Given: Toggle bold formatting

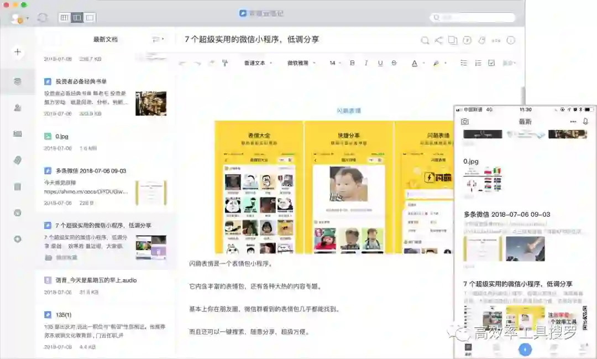Looking at the screenshot, I should 352,63.
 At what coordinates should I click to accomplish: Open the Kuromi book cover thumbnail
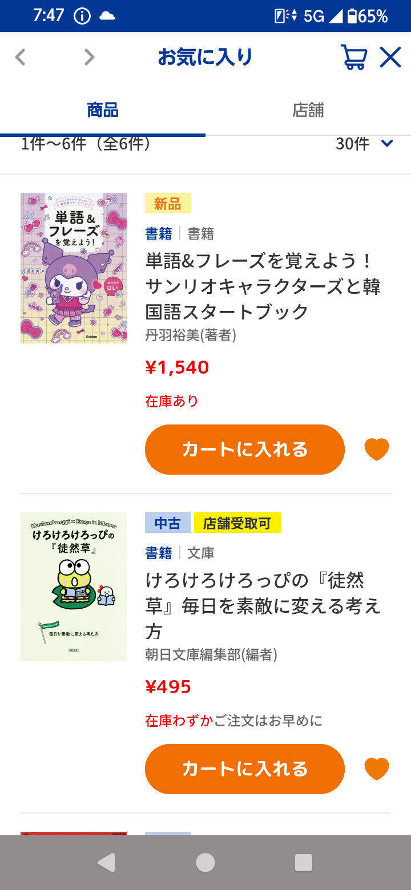(x=74, y=268)
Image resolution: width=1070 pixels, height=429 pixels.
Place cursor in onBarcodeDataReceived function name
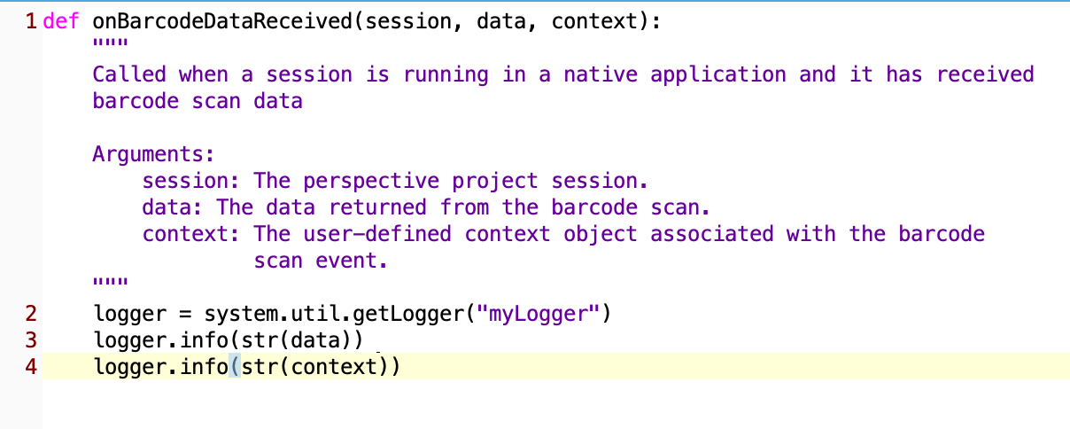(x=222, y=21)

## Prompt:
The entries above need to be transcribed exactly, with the images left out.

## Finished exercise:
Given: Toggle bold formatting

Looking at the screenshot, I should 352,63.
 At what coordinates should I click to accomplish: Open the Kuromi book cover thumbnail
(x=74, y=268)
Image resolution: width=1070 pixels, height=429 pixels.
Place cursor in onBarcodeDataReceived function name
(x=222, y=21)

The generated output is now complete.